-------- Estratto scelto

P er quanti seguono con attenzione gli andamenti dell'economia sarda, il fatto che le previsioni più probabili indicherebbero l'avvicinarsi di eventi assai pericolosi, da allerta arancione o rossa (per mutuare il linguaggio dei meteorologi), non desta certo sorpresa. E anzi dovremmo mobilitarci tutti per evitare che la fase recessiva attuale si possa tramutare in una drammatica depressione. Cioè in una catastrofe sociale dagli effetti traumatici imponderabili.

Non vi è dubbio che di quest'allerta dovrebbe farsene carico in primo luogo la politica o, ancor meglio, quella parte di essa che è stata indicata, dal voto popolare, all'impegno, ed al dovere, di ben governare la Regione. Si tratta quindi di valutare se, di fronte ai gravi pericoli insiti in queste previsioni, gli attuali nostri governanti abbiano sufficienti doti di capacità, di conoscenze e d'esperienza per affrontare e per contrastare quest'emergenza economica. Che qui in Sardegna ha colpito soprattutto l'edilizia, il turismo ed il commercio, settori che, insieme, valgono oltre un quarto del Pil. Diverse stime indicherebbero le loro probabili perdite in circa il 60 per cento.

V ale a dire circa 6-6,5 miliardi di euro di valore aggiunto e di 90-100 mila posti di lavoro.

----------------

Prosegui il testo sull'economia sarda partendo dopo la sua ultima frase. Questi record provengono da un'altra fonte.

-------- Estratti di dati

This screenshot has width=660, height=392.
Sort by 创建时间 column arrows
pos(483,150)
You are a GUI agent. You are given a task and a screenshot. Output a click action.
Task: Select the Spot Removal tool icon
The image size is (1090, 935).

----------------

→ **Risposta**
Appare quindi chiaro che questo pericolo non possa che destare preoccupazione e timori e, soprattutto, l'esigenza che la Politica, quella - per intendersi - con la sua iniziale maiuscola, voglia e sappia mettere in campo, con urgenza, strumenti ed interventi straordinari, d'emergenza. Purtroppo qui da noi, e non da oggi, a quella politica si è sostituita la mediocrazia, cioè la scelta della mediocrità come metodo di governo. Che è poi quello di limitarsi alla sola gestione del contingente (secondo quella prassi che gli aziendalisti chiamano del “problem solving”), escludendo qualsiasi intervento fondato su una visione di medio-lungo periodo e sulla virtuosa introduzione di riforme e di innovazioni. Tanto da dare ragione al politologo canadese Alain Deneault - il teorizzatore del fenomeno - che con il potere di governo in mano ai mediocri si è determinata la scomparsa della buona politica dello sviluppo.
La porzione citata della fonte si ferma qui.